# EXERCISE DETAILS
Whatever lies between the line that holds "Screen dimensions: 1568x578" and the final line of the records below, both included, should be repeated exactly; leave out the pictures and add nothing.

[Start of section]

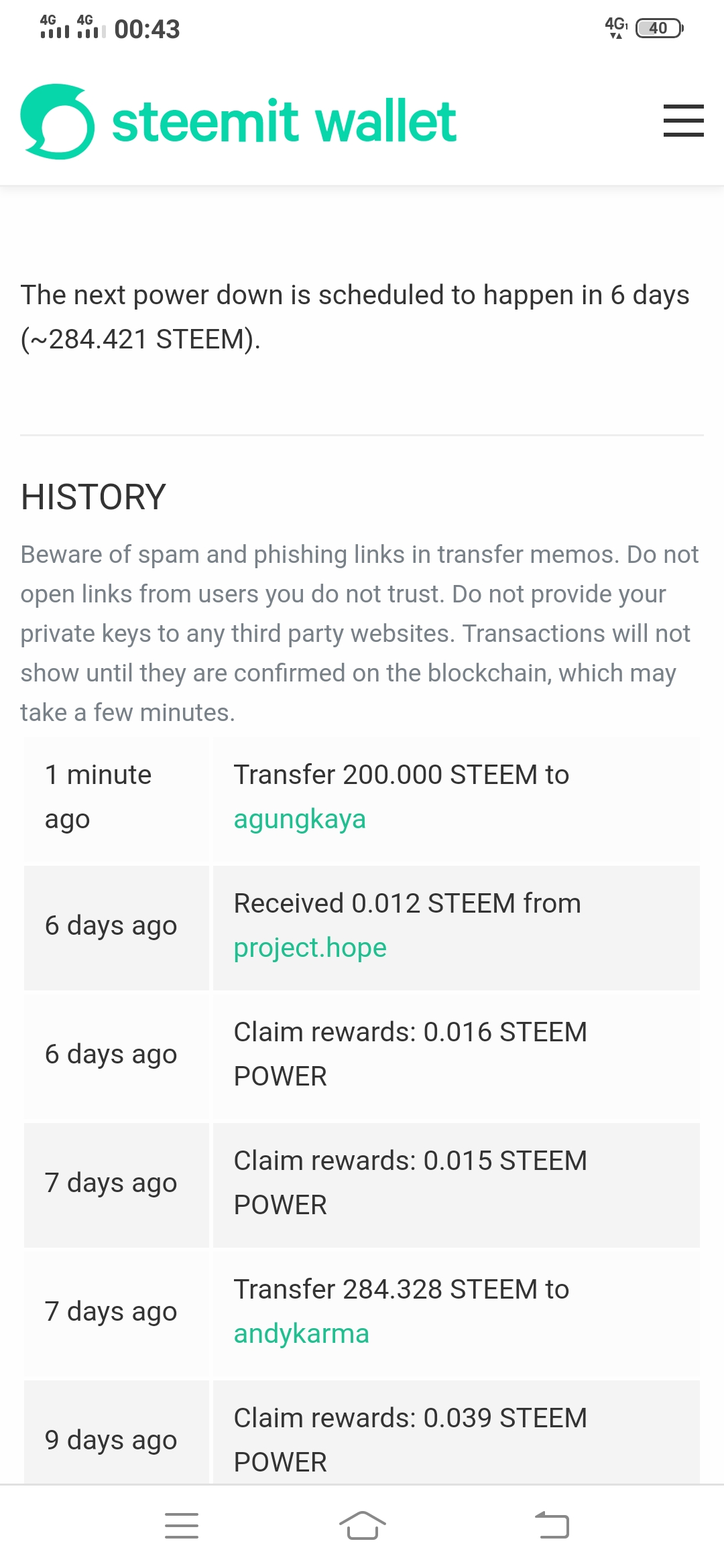Tap the steemit wallet title text

[x=284, y=121]
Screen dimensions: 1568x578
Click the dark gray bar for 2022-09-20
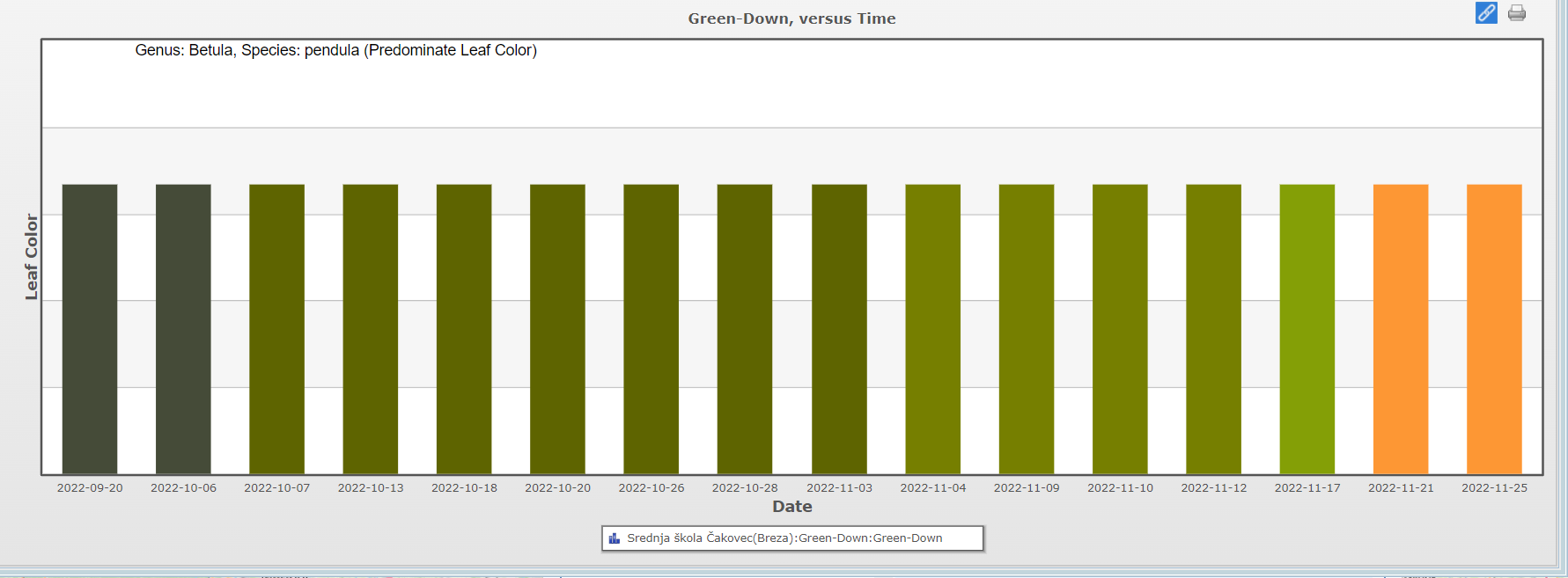(90, 329)
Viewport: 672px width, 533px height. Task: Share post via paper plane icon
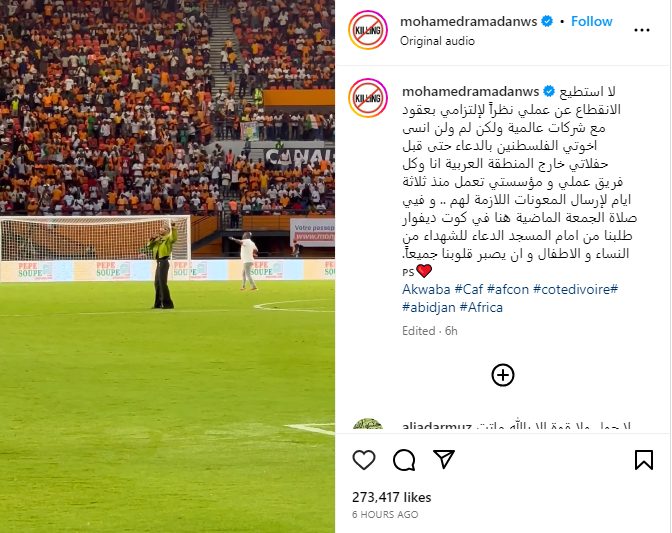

[End of section]

# ANSWER TO THE PROBLEM
Screen dimensions: 1568x578
Click the dark gray bar for 2022-09-20
(90, 329)
Viewport: 672px width, 533px height. Task: Share post via paper plane icon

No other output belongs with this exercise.